Hello I am having some problems with my xP and its behaving weirdly. This problem started after having bluescreen of death so i reinstalled my xp and formatting my harddisk.
1st: I recently used a software to check my system specs it told me my processor is intel pentium II 2503 MHz, but i bought Intel core i3 2.93 GHz processor. I went to systemrequirementslab.com to check if i can run some games it showed me "?" for the game APB and again "?" for Age of empires 3 and not enough processor speed. But before formatting i always passed the system requirements check.

2nd: I always get a error when I try to install something which i downloaded from the net. Yes I am running it in Administrator mode and its not blocked by firewall or anything.

3rd: In the device manager tab i always get "!" for Audio device on High definition Audio Bus telling me to reinstall driver but when i reinstall nothing happens and it sometimes doesnt show dat message.
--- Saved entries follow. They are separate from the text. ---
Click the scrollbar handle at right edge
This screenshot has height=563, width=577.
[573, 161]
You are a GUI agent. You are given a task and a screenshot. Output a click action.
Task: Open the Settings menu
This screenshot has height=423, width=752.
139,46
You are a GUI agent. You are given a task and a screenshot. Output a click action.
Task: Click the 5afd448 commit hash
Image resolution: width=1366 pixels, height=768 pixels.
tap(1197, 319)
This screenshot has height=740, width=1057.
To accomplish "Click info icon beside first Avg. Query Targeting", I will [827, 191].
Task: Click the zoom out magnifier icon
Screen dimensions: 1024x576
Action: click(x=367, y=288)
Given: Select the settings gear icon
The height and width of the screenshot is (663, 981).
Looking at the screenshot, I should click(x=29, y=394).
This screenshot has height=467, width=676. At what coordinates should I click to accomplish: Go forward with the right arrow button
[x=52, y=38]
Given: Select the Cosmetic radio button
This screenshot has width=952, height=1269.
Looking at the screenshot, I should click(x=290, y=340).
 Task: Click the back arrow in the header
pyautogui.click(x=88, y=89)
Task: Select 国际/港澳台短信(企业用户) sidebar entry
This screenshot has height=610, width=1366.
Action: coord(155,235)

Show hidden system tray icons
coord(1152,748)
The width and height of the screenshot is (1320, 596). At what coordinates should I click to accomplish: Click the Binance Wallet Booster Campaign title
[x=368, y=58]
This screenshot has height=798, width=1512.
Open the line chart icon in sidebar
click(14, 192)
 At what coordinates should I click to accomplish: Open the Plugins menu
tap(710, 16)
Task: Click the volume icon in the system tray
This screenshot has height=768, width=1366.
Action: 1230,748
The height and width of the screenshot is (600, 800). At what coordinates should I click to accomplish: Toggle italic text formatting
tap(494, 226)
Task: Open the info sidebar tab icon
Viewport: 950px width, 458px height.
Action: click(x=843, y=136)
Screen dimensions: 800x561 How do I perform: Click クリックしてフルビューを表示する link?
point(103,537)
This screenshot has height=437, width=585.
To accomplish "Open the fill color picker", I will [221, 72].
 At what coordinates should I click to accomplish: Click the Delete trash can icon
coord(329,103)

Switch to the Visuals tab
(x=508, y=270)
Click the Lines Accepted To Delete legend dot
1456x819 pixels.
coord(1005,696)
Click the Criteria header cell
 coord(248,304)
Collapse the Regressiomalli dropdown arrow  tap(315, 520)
4th: When installing driver for my Graphics card I sometimes get blue screen of death or an error message and sometimes no problem at all( yes! I tried to install driver number of times because i thought it would solve the 3rd problem).

5th: This is a hardware problem my DVD-rom which is a Samsung TSSTcorp CDDVDW SH-S223C detects only CD but doesnt detect DVDs at all.

My PC:
Motherboard: Intel DH55TC
Processor: Intel Core i3 2.93GHz
RAM: 3GB DDR3( two 2GB DDR3 rams)
Graphics Card: Nvidia GeForce GT 220 1GB DDR3
OS: Windows XP SP3 32bit

Last question: Does XP in 32 bit support more than 3GB ram and wats the limit of ram for 64 bit xP, vista 64 bit and Windows 7 64 bit?


----------



## xSORENSENx (Jun 14, 2011)

1st: Have you installed the chipset driver and was this the first driver that was installed?

2nd: What's the exact error message that you are receiving?

3rd/4th: Try uninstalling the drivers first (tutorial here), restarting your computer, and then installing the drivers again.

4th: Open up the device manager and uninstall the DVD-rom and then restart your computer. Windows should reinstall the drive upon reboot. Once it has installed the drive, check to see if the drive is reading DVDs now. If not, try downloading the latest firmware for the drive.

Last question: XP 32-bit supports 4GB of RAM maximum, but this includes the RAM utilized by your graphics card. So in your case with your current graphics card, you could only have 3GB of RAM. And I believe for 64-bit it's around 128GB.


----------



## Daifne (Mar 28, 2011)

Actually, 32-bit Windows usually only supports 3.5GB RAM. If you install 4GB, it will only be able to use 3.5GB. That does not take into account RAM utilized by onboard video. Discreet video cards usually (always) have their own RAM. 

64-bit supports much, much more RAM, but you really don't need much more that 4-6 GB unless you are doing memory intensive work. For example, I have 8 GB because I use Photoshop extensively.


----------



## arko17 (Oct 6, 2009)

1st: Yes the driver was the 1st thing installed.

2nd: Installation error. eg: File is corrupt or not a valid application, etc.

thanx i will try your advice and get back to you!!


----------



## arko17 (Oct 6, 2009)

DVD rom still doesnt work for DVDs =_="


----------



## xSORENSENx (Jun 14, 2011)

Daifne said:


> Actually, 32-bit Windows usually only supports 3.5GB RAM. If you install 4GB, it will only be able to use 3.5GB. That does not take into account RAM utilized by onboard video. Discreet video cards usually (always) have their own RAM.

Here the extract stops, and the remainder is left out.